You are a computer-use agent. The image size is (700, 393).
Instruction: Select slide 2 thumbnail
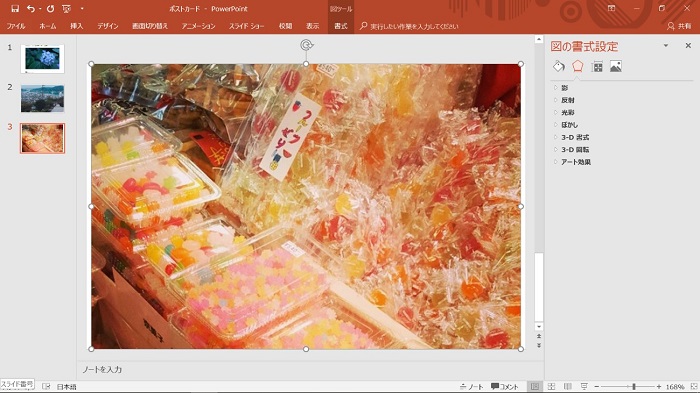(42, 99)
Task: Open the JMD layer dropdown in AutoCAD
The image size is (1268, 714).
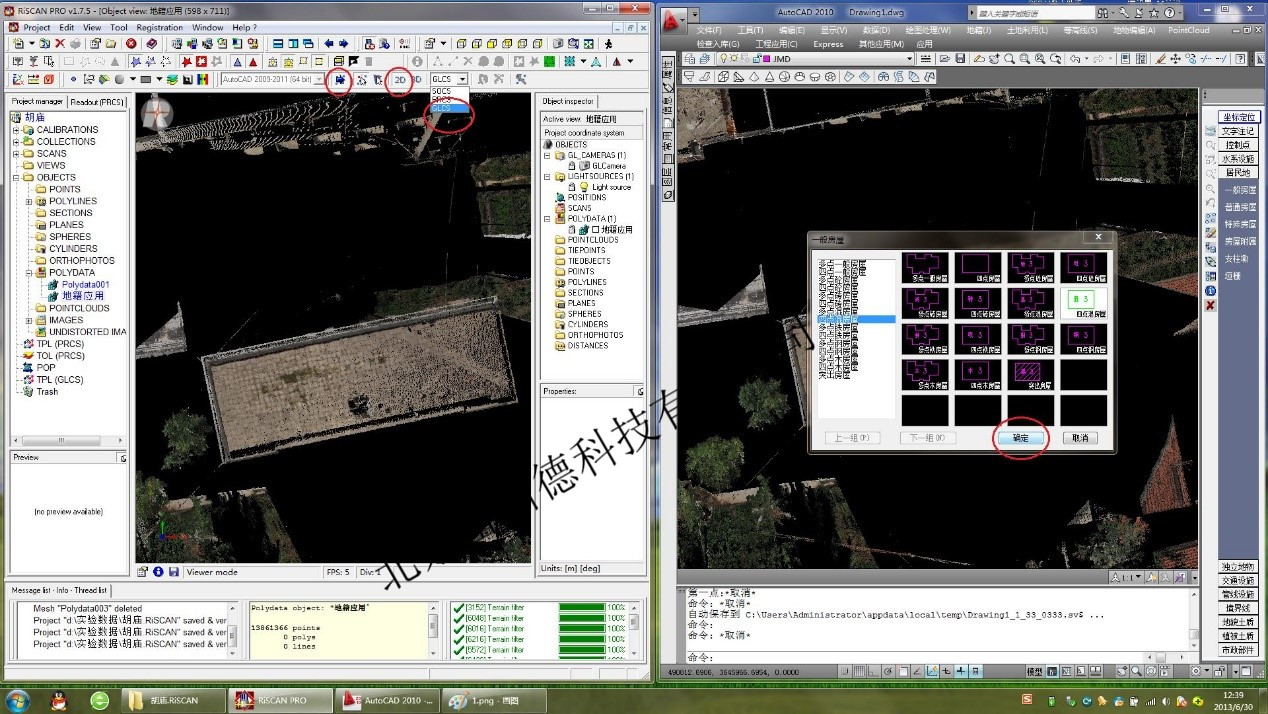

┄┄┄┄┄┄

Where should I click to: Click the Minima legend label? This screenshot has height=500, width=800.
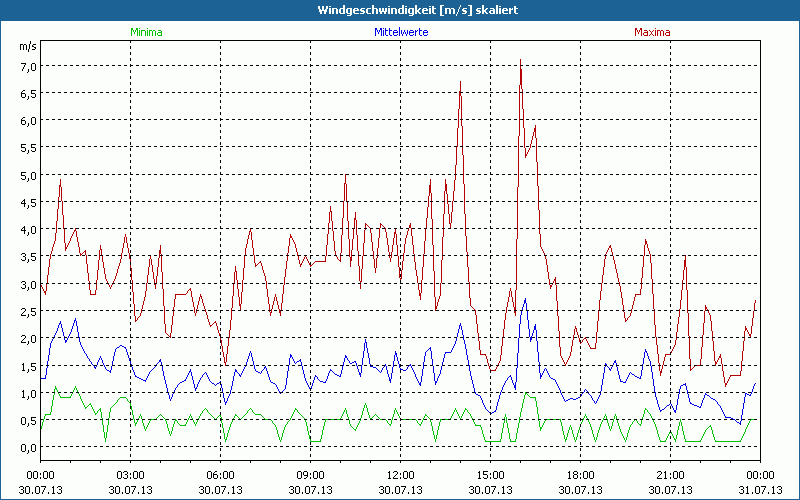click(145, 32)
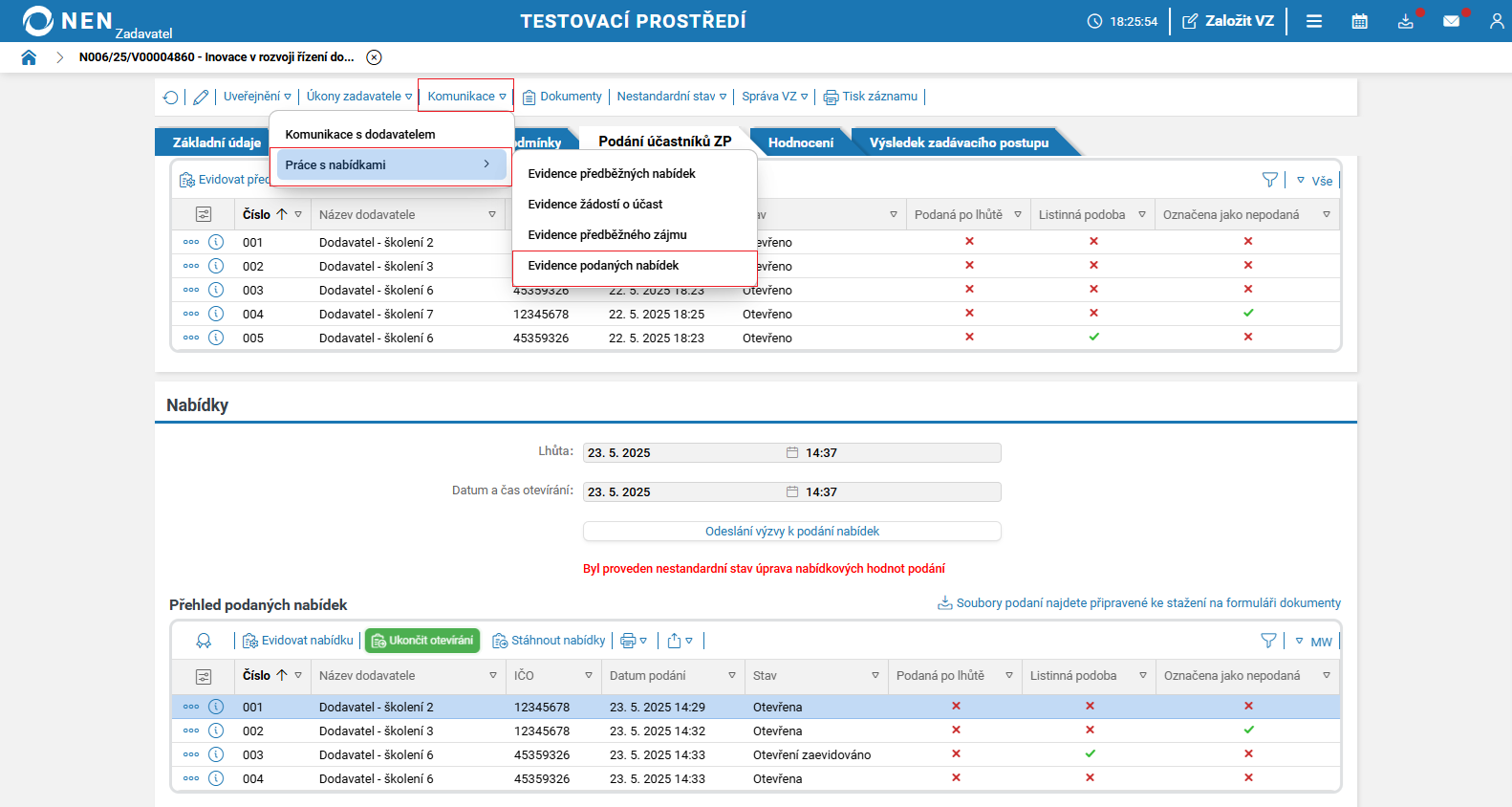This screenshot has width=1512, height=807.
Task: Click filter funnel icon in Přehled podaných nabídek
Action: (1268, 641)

┄┄┄┄┄┄

WHAT THE EXERCISE ASKS: Using the records above, write out exactly the lines between the one holding "Task: Open the JMD layer dropdown in AutoCAD" and the one holding "The image size is (1268, 714).", inclusive; leave everything else out.

RESPONSE TO THIS EXERCISE:
Task: Open the JMD layer dropdown in AutoCAD
The image size is (1268, 714).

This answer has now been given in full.